Rorax felt blood from her cut scalp trickle down her back at the same time she felt the knife bite deeper into the skin at her neck. She had to press her eyes together and take two deep breaths in through her nose to keep from knocking Karan on his ass.

Jia took a tiny step forward, her hands out placatingly. “Karan. Calm down and we will tell you everything we know. There was nothing we could have done. Rorax saved my life.”

Karan didn’t so much as glance Jia’s way. His eyes remained fixed on Rorax, glittering with fury.

“Do not play with me, Pup.” He spit the words at her, and Rorax’s hold on her temper slipped another inch at the nickname. “Where is she?”

Despite being a hair away from knocking Karan into the next week, Rorax tried her best to soften the truth. “Sahana is dead, Karan. She died in Lyondrea.”

“No, she isn’t,” he hissed, almost nose-to-nose with her again. “I can still feel her. She’s alive.”

Gods above.

Rorax’s eyebrows furrowed and something dangerous—something like hope—sprouted in her chest. “You can . . . still feel her?”

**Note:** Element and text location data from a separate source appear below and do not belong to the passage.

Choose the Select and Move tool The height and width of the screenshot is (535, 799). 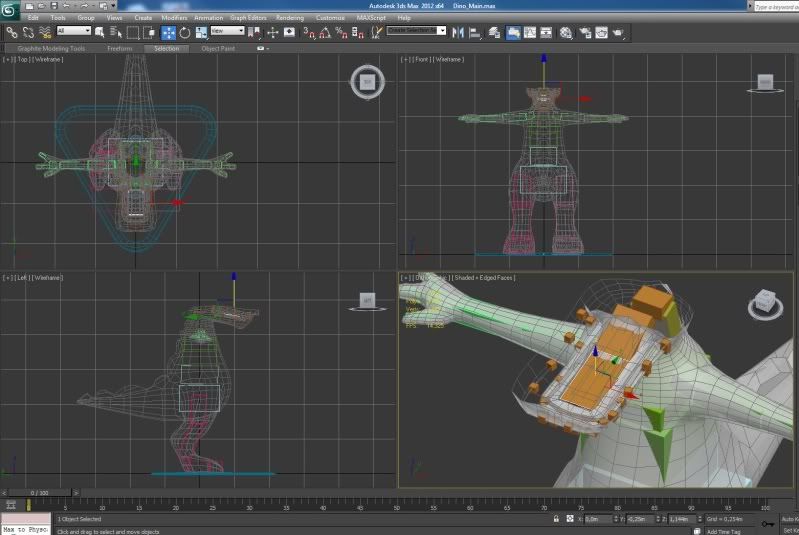tap(168, 32)
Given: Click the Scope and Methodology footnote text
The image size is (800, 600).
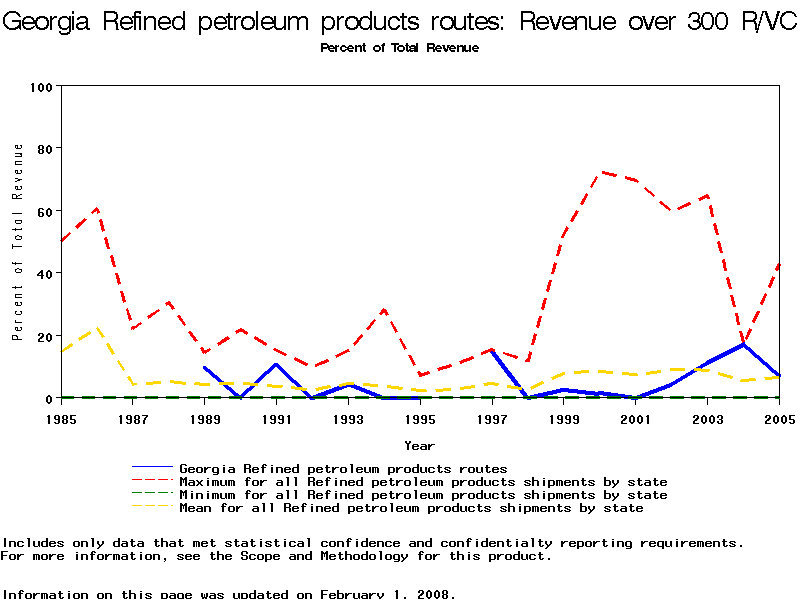Looking at the screenshot, I should coord(275,556).
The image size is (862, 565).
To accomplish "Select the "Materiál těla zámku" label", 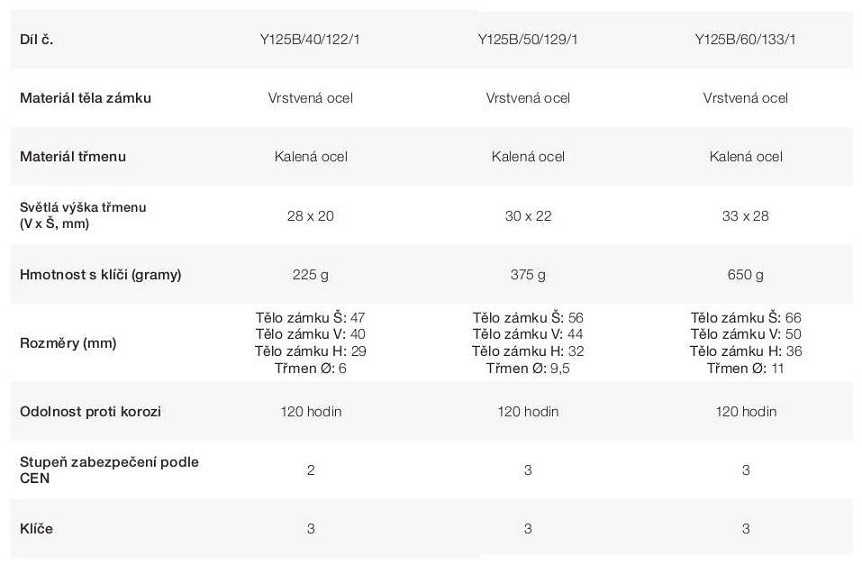I will pos(86,98).

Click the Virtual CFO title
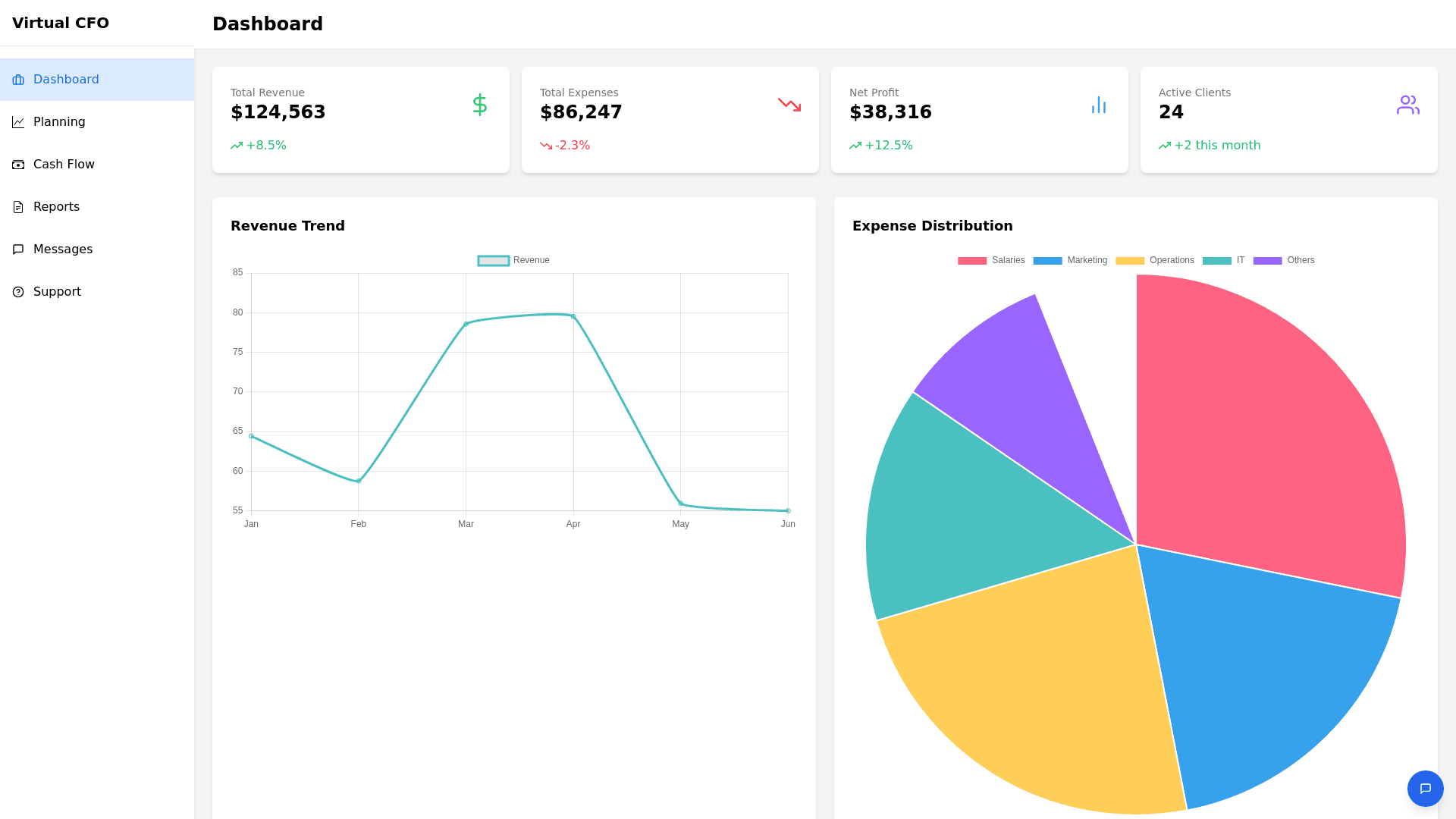[x=61, y=23]
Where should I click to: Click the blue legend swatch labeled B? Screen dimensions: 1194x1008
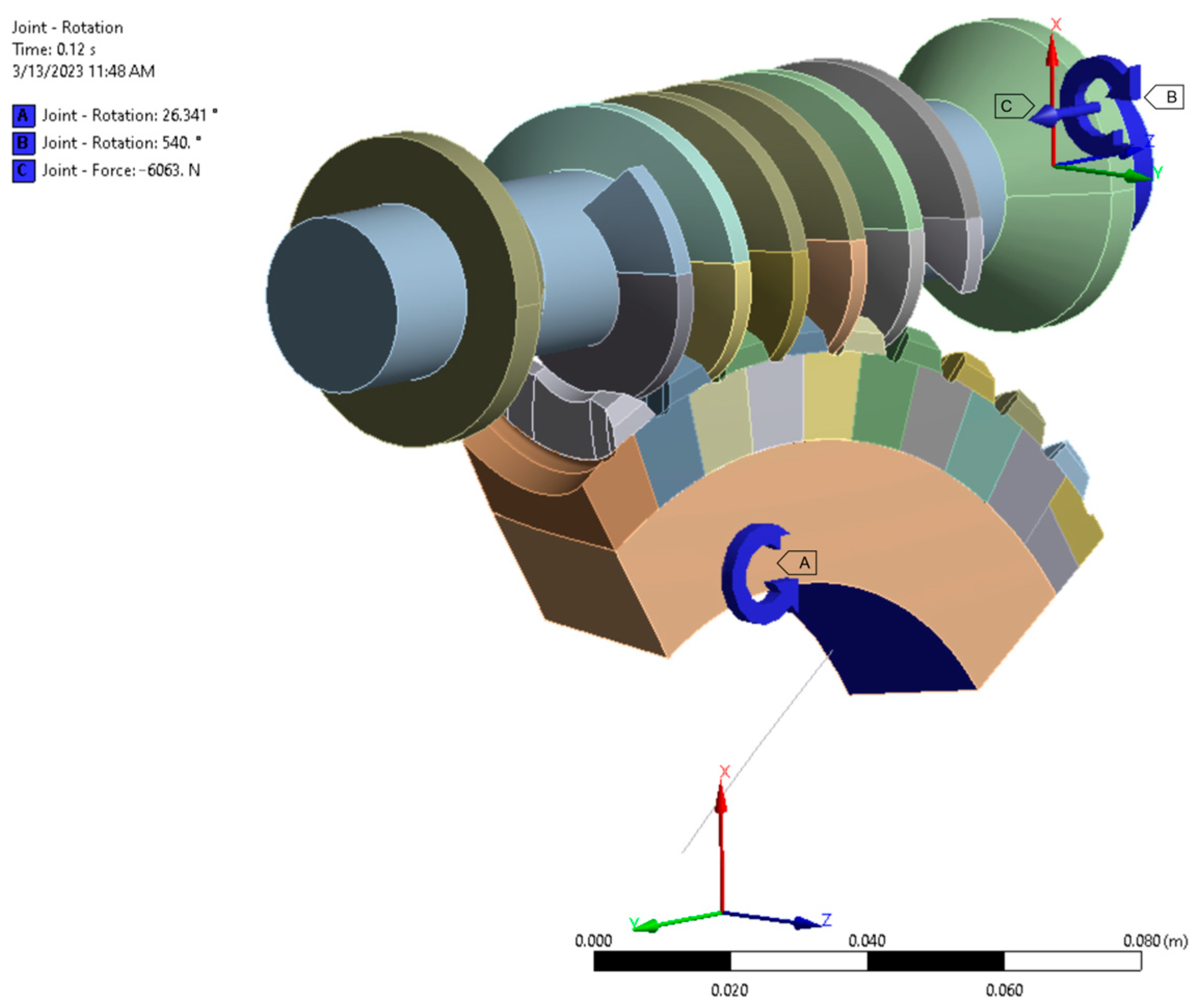(x=23, y=143)
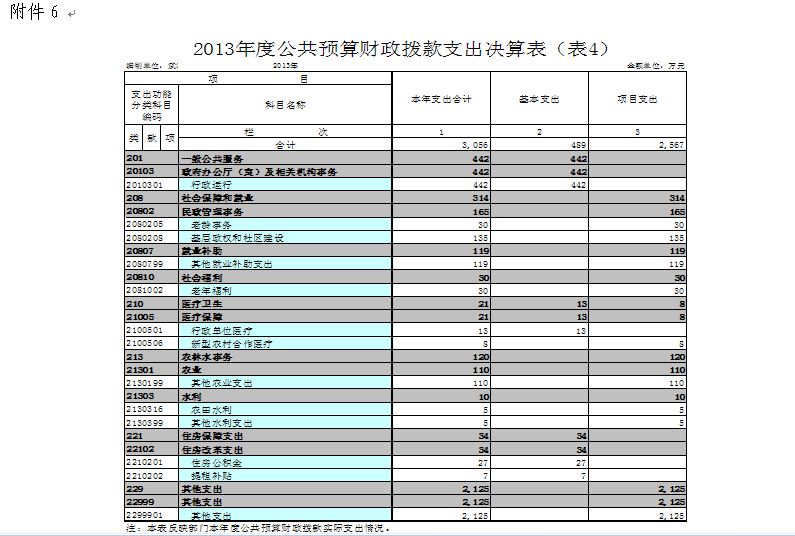795x536 pixels.
Task: Click the 基本支出 column header
Action: [x=539, y=100]
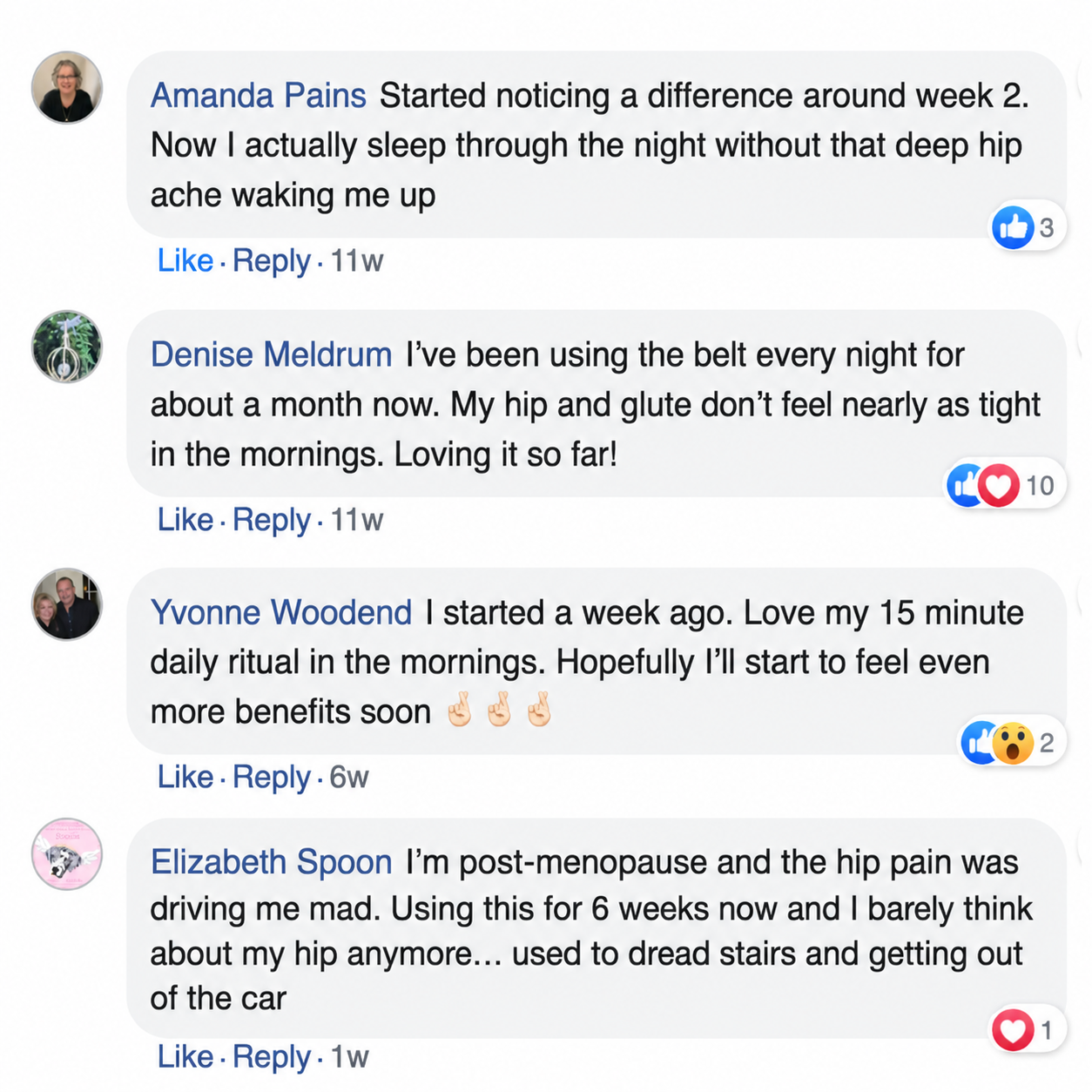Screen dimensions: 1092x1092
Task: View wow reaction on Yvonne's comment
Action: [1013, 743]
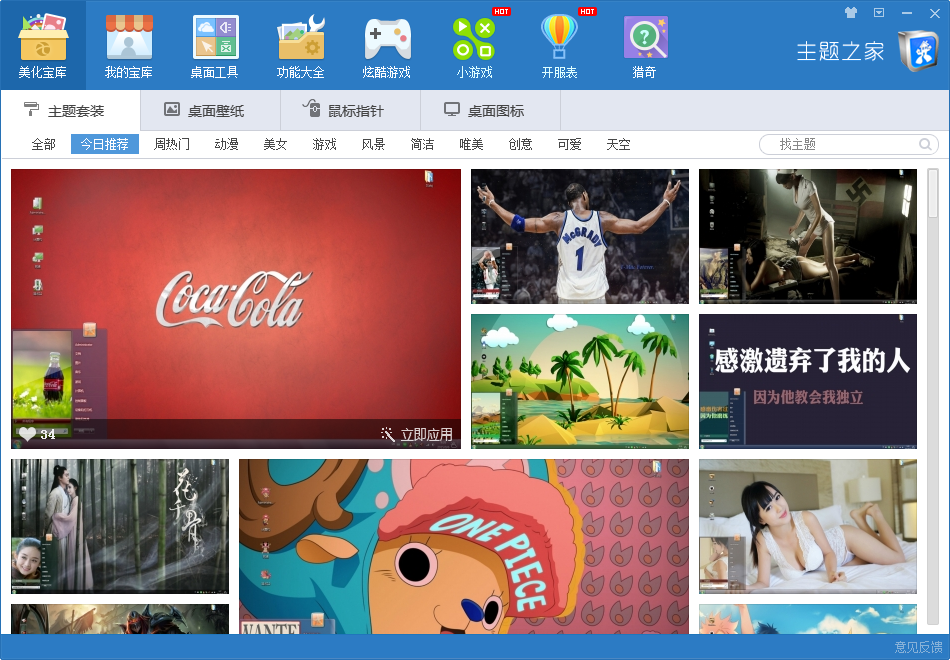Click the 找主题 search field

coord(845,144)

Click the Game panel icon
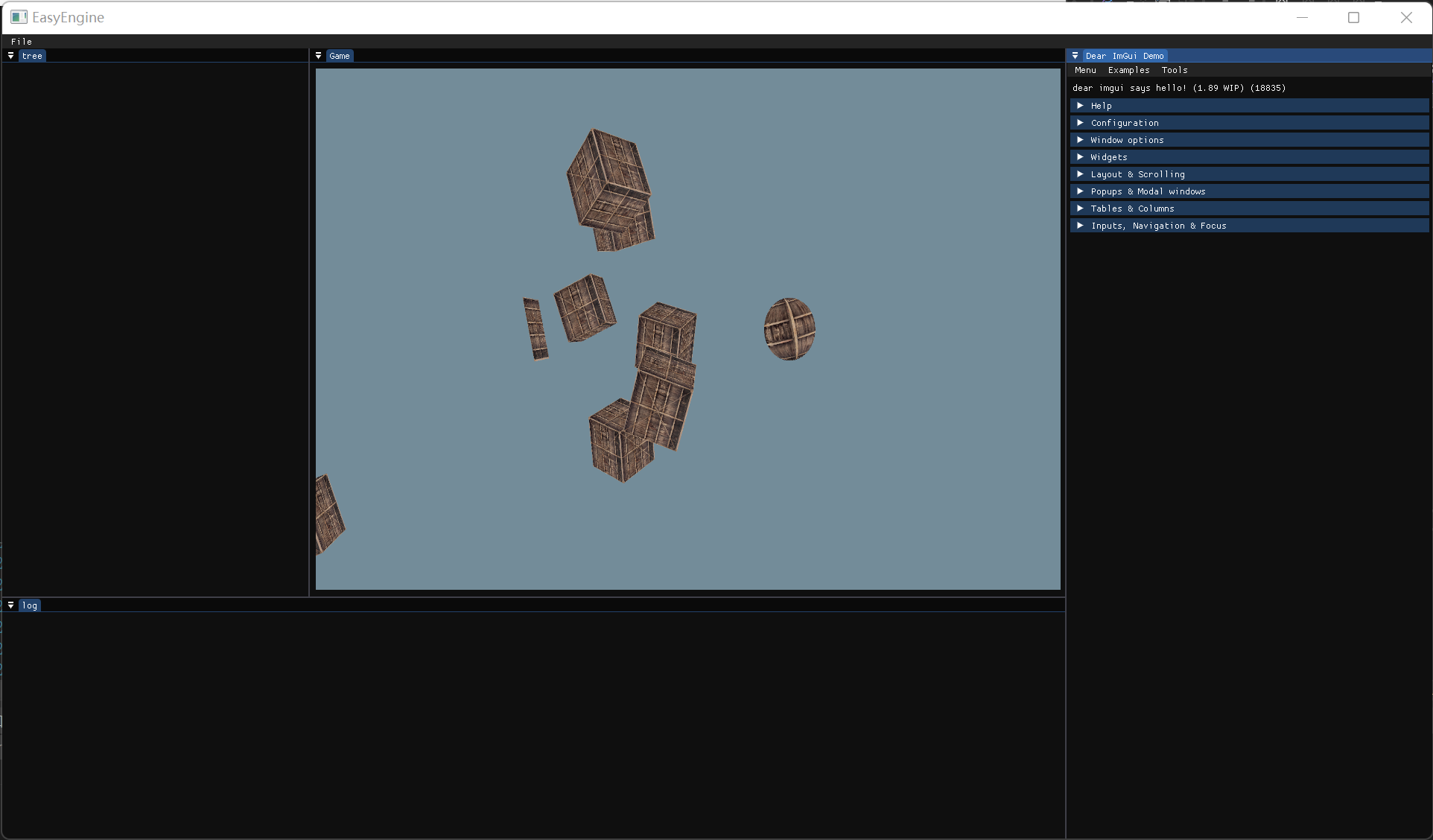click(319, 56)
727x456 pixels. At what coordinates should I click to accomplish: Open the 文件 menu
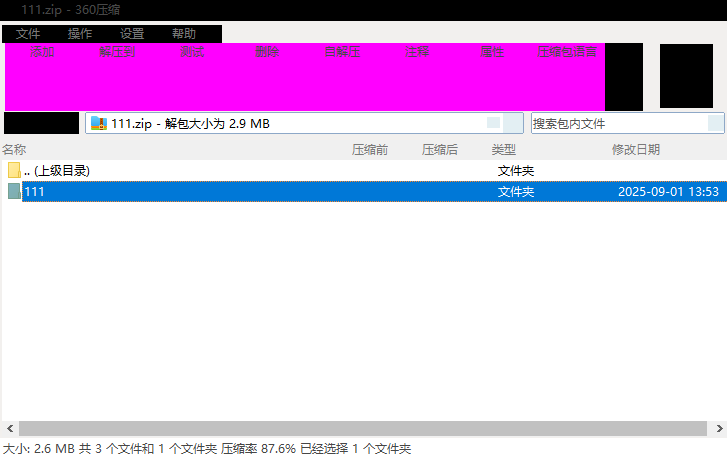[28, 34]
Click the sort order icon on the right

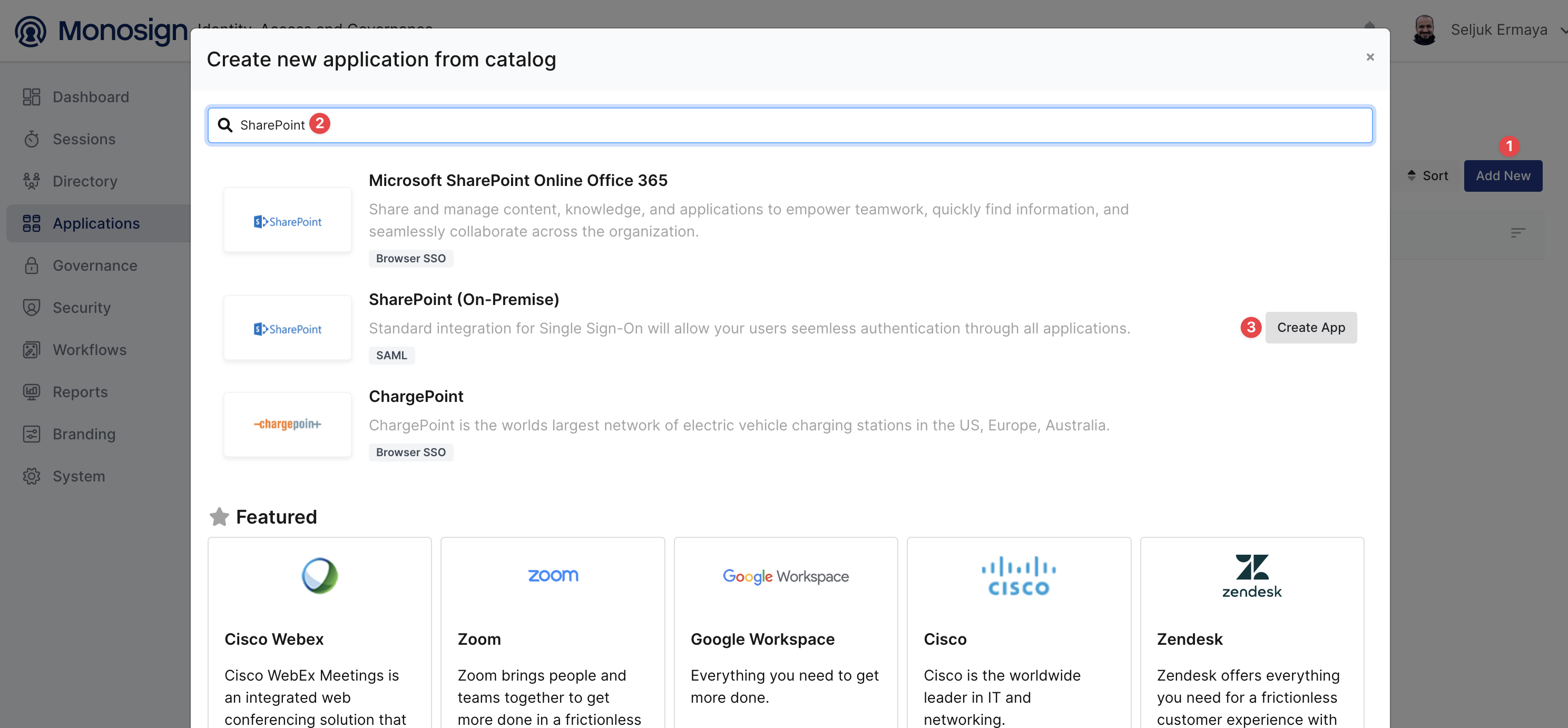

Karan’s fingers tightened around Rorax’s shoulder even more and he leaned until they were nose to nose. “Yes, you vicious bitch—I can still feel her. I know she’s alive. So, I’ll ask you again, where the fuck is she?”

Jia made a strangling noise, and a weight lifted in Rorax’s chest.

Rorax grabbed Karan’s wrist, wretched it and the knife he held away from her neck and sideswiped his feet from under him.

He landed on the ground with a loud solid thud. Jia already had her sword out and pointed at Karan’s chest.

“What do we do?” she asked Ror, keeping her eyes on the seething man at her feet.

Rorax rubbed gently at her shoulder where Karan’s fingers had been, her thoughts going a mile a minute. “We need to find Kiniera, and we need to send a letter to the King.”

“Should we reach out to Eshaal?” Jia asked. Eshaal was the leader of the second Heilstorm unit, and was overseeing the rest of the Heilstorms currently.

“Yes, definitely.” Rorax moved her fingers to the back of her neck, touching over where the silver tattoos of the Contestars were slick with blood from where her hair knives had cut the back of her head. “And we need to find out where the Hunter is. We have a job for that bastard.”

Rorax looked down at the small splatters of blood now spotting the front of her dress and sighed. Hella really was going to kill her.